Lo zucchero bianco fa male

Da anni i dietologi ci ripetono la lezione, LO ZUCCHERO BIANCO FA MALE, e sono convinta che la maggior parte di noi abbia largamente disatteso questo comandamento.

In primo luogo andrebbe sostituito con quello di canna, raffinato, quindi meno dannoso.

Pensare che se riducessimo lo zucchero dalla nostra dieta giornaliera potremmo perdere anche 4 chili in 10 gg., non male direi.

Ce lo racconta anche il Dott. Hyman, nutrizionista e dietologo canadese, che ci insegna ad allontanarci dalla dipendenza fisiologica che non sappiamo di avere nei confronti degli zuccheri, ma c’è, e che in 10 gg di stop agli zuccheri dovrebbe calare in maniera rilevante.

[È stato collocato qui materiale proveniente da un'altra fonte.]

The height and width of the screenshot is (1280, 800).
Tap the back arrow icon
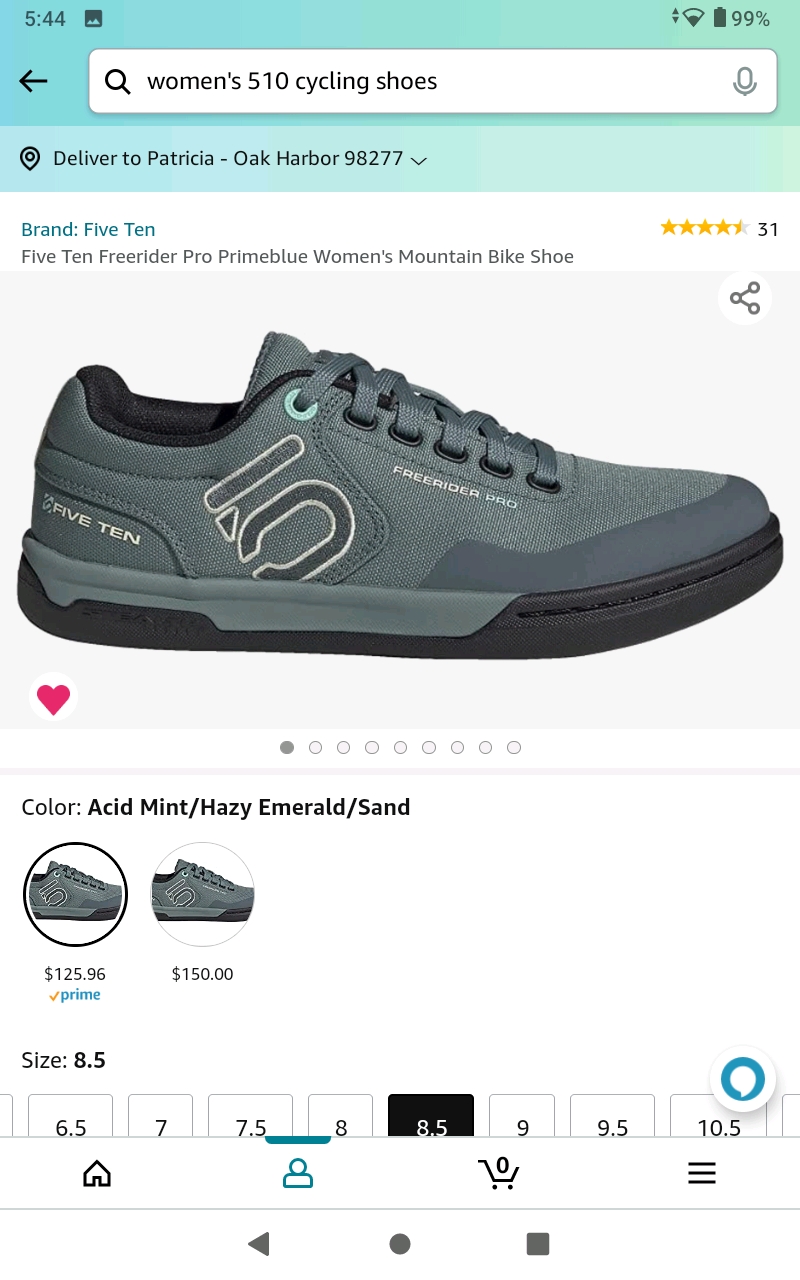point(33,81)
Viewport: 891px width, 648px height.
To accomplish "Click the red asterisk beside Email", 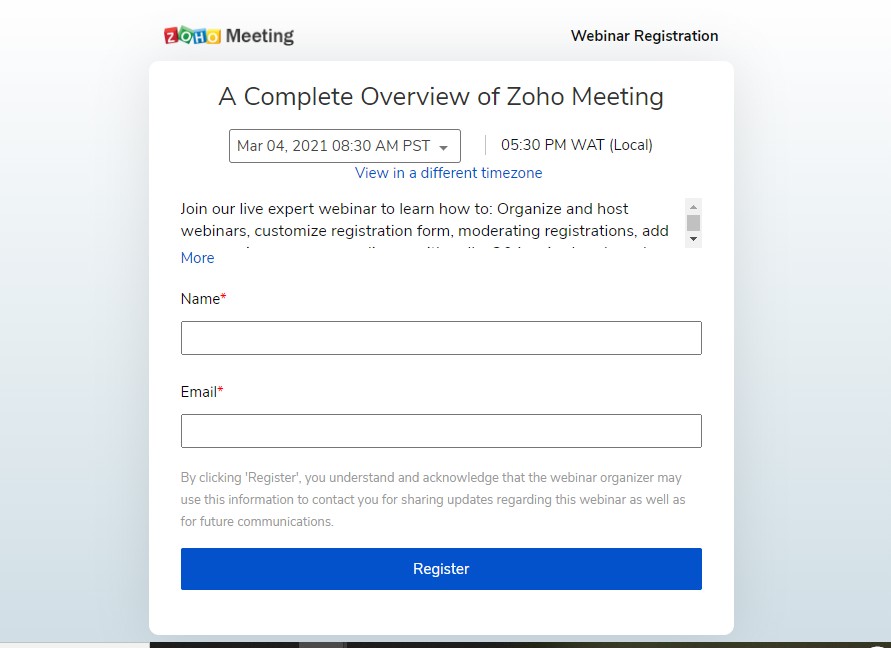I will (220, 391).
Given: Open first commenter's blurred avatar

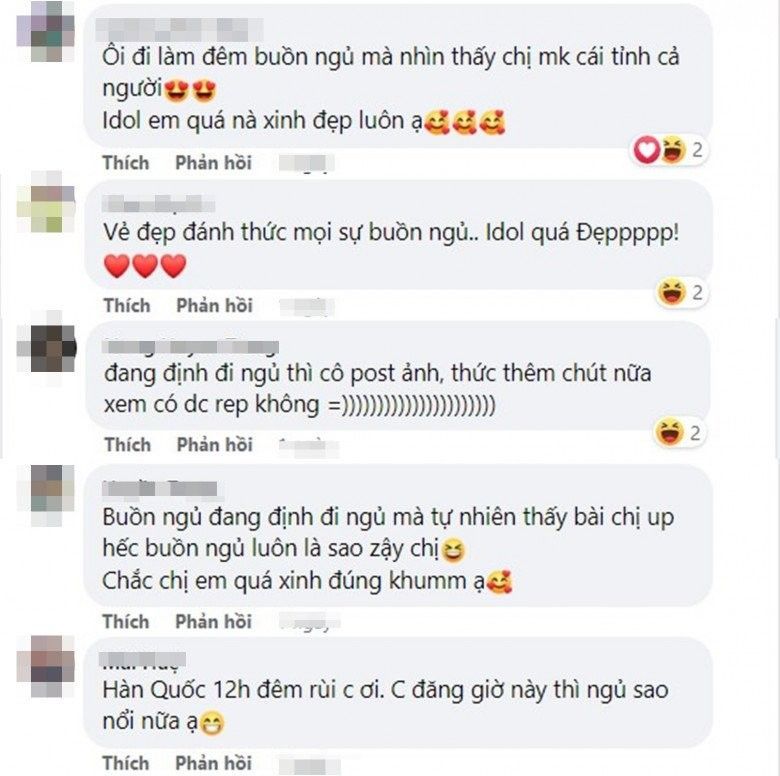Looking at the screenshot, I should tap(46, 31).
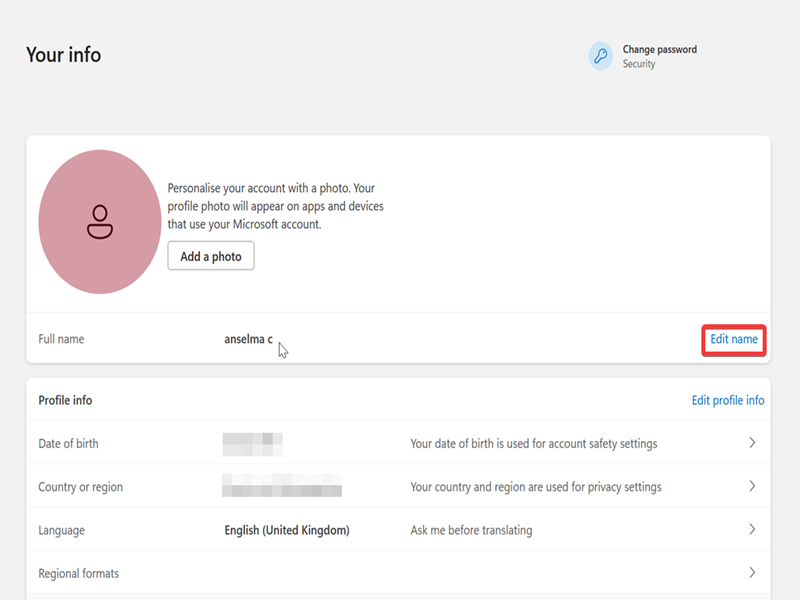Select the Country or region label

pyautogui.click(x=80, y=487)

Cominciamo col non bere più bibite gasate, succhi di frutta, caffè o tè zuccherati. Abitudine dannosissima che favorisce addirittura in alcuni l’insorgere del diabete.

Sapevate poi che le proteine possono equilibrare i livelli degli zuccheri e quindi anche dell’insulina nel sangue? Consumiamo ai pasti uova e carne, meglio carne bianca, e sempre con moderazione, e tanta verdura, ricca anch’essa di carboidrati.

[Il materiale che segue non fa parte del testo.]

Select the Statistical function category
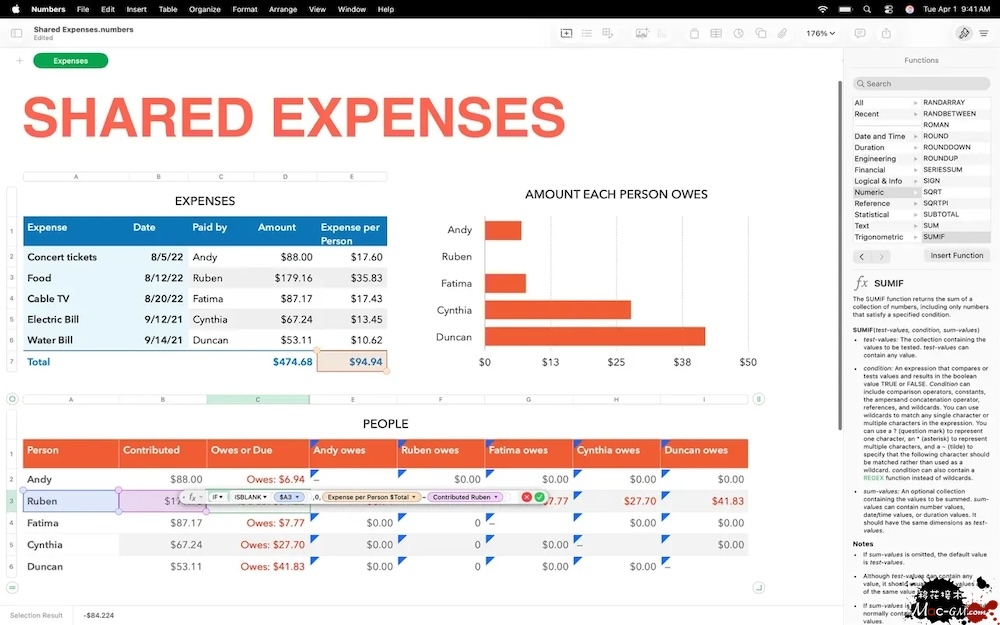Image resolution: width=1000 pixels, height=625 pixels. [871, 214]
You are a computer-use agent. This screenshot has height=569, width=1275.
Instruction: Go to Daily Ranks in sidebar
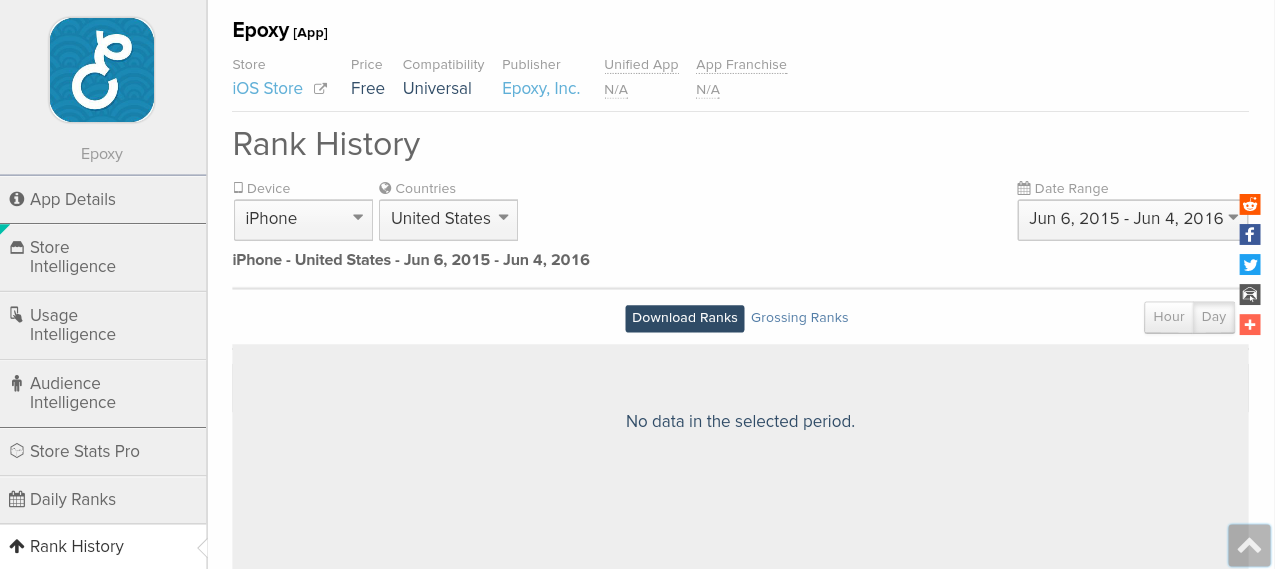(73, 499)
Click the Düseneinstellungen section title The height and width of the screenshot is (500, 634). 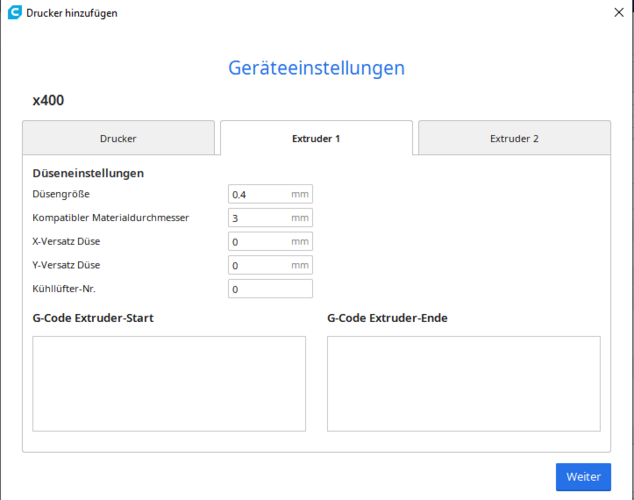click(88, 173)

Per non parlare della frutta e delle ormai popolarissime due noci al giorno, o delle mandorle, insomma della frutta secca così benefica per le nostre arterie, e dell’olio extra-vergine.

Tutti questi alimenti terranno distanti gli zuccheri dal nostro organismo e anche se ci verrà il desiderio, e ci verrà!!!!, anche soltanto perché ci sentiremo stressati e l’ormone dello stress, il cortisolo, aumentando ci farà avvertire forte il bisogno di cosine dolci, vi accorgerete che dopo alcuni giorni di astinenza da zuccheri vi sentirete anche meglio.

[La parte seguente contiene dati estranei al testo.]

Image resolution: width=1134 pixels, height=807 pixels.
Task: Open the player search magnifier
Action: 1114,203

E poi cercate di riposare almeno 8 ore al giorno, o quelle a cui siete abituati per sentirvi in forma, non diminuite le ore di sonno, perché così salirà il livello dell’ormone della fame e sentirete il bisogno di paste e dolci.

Cerchiamo anche di indirizzarci verso la pasta integrale o di farro. E se si sgarra ogni tanto, un buon piatto di pasta o un bel dolcetto ci sta. Ma non sempre. E mai in quantità industriali.